Throughout 2019 and to the date of this report, the Company has complied with the Provisions of the Code, with the exception of the following:
Provision 5 – Engagement with the workforce
Daniel J. Phelan was appointed as the designated Non-Executive Director for workforce engagement in May 2019. The Company was therefore not compliant with Provision 5 between January and May 2019. Further information regarding the Board’s engagement with the workforce can be found on page 60 of the 2019 Annual Report.
Provision 20 – Appointment of Non-Executive Directors
An external search consultancy was not used to identify a shortlist of candidates in respect of the appointment of Peter Bains. Further information regarding the appointment process used to appoint Peter Bains can be found on page 71 of the 2019 Annual Report.
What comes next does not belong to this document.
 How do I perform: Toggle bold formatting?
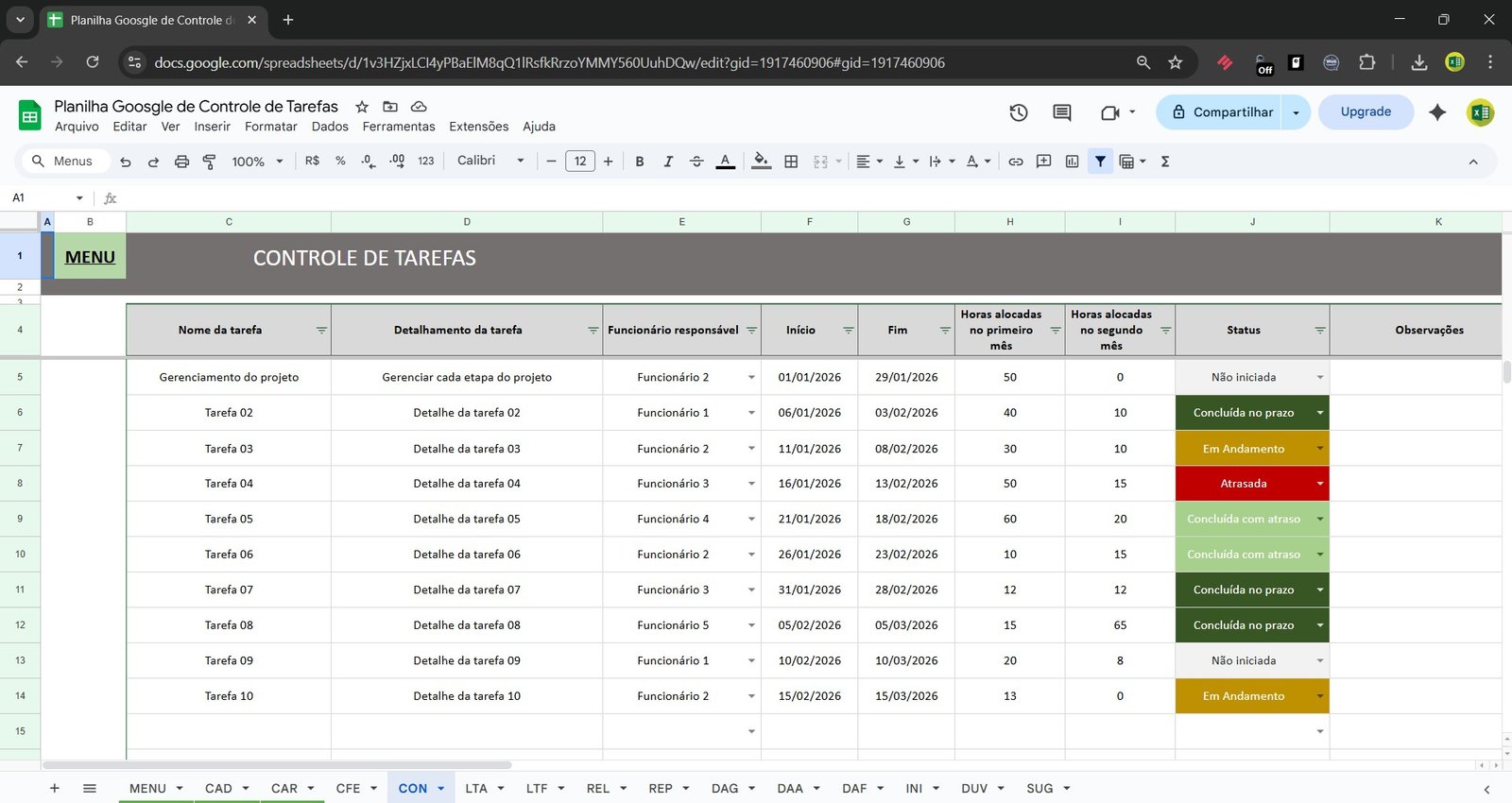pyautogui.click(x=640, y=162)
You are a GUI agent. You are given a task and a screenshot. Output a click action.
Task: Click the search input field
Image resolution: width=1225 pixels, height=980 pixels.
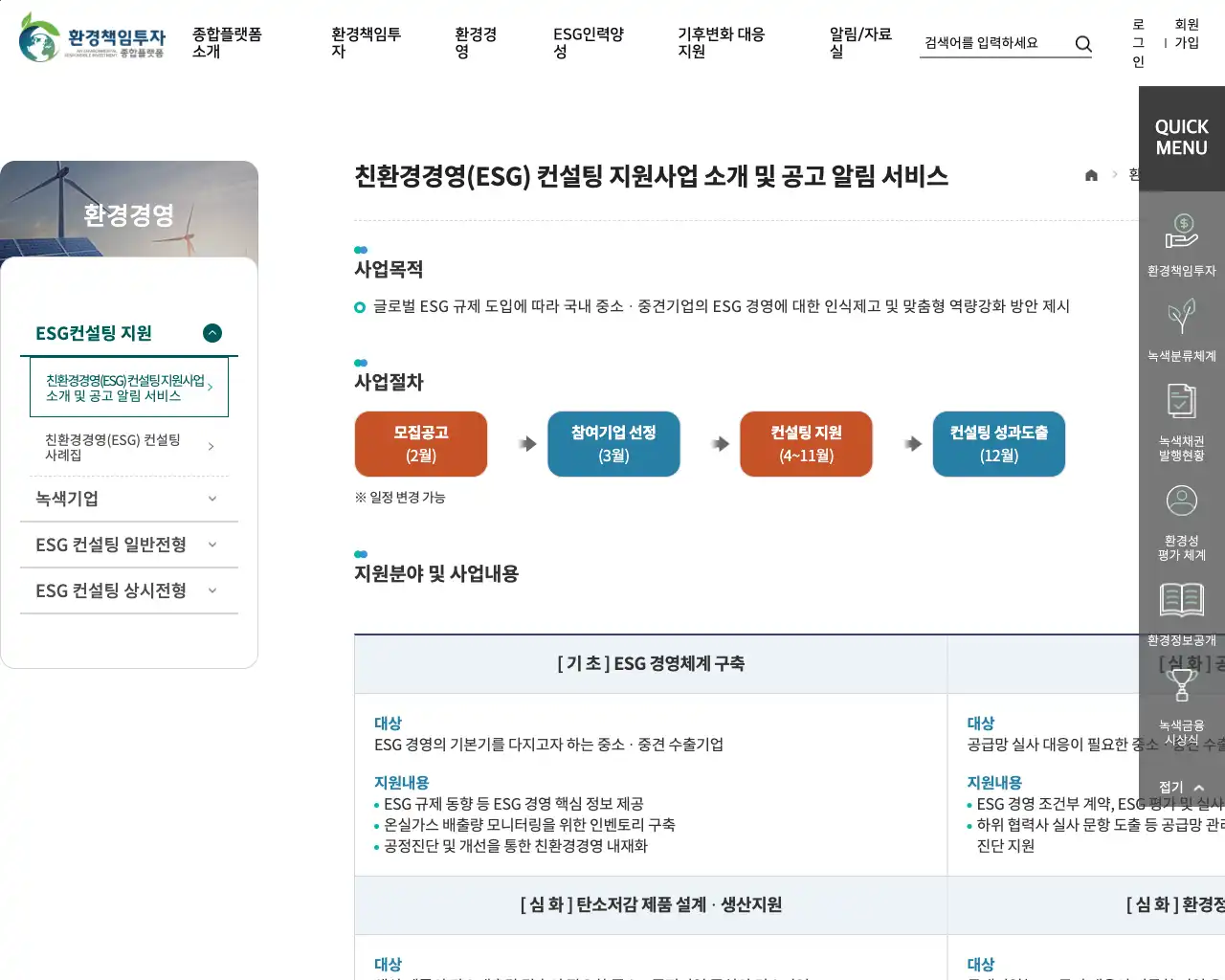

Provision 24 – Audit Committee composition
Chris Schade and Lizabeth Zlatkus stepped down from the Board and Audit Committee on July 31, 2019 and August 31, 2019 respectively. Both Chris and Lizabeth were the designated Audit Committee members with recent and relevant financial experience. An external search process was undertaken to identify an individual with recent and relevant financial experience and competence in auditing and accounting. Graham Hetherington, whose skills meet this criteria, was appointed to the Board, Audit and Remuneration Committees on November 1, 2019. The Company was therefore not compliant with Provision 24 of the 2018 Code between September 1 and October 31, 2019; one scheduled and one ad hoc meeting took place during this period. Further information regarding the composition of the Audit Committee and changes during the year can be found on page 62 of the 2019 Annual Report.
Provision 38 – Pensions
During the year, the Remuneration Committee considered the pension arrangements in place for the Executive Directors and how these compare to the wider workforce and determined that these arrangements are broadly aligned. The Committee has agreed that any new Executive Director hire will have pension benefits in line with wider workforce and will review the approach for incumbent Executive Directors as part of the review of the Remuneration Policy (which will be submitted to shareholders for approval at the 2021 AGM). Further information can be found in the Annual remuneration statement on page 77 of the 2019 Annual Report.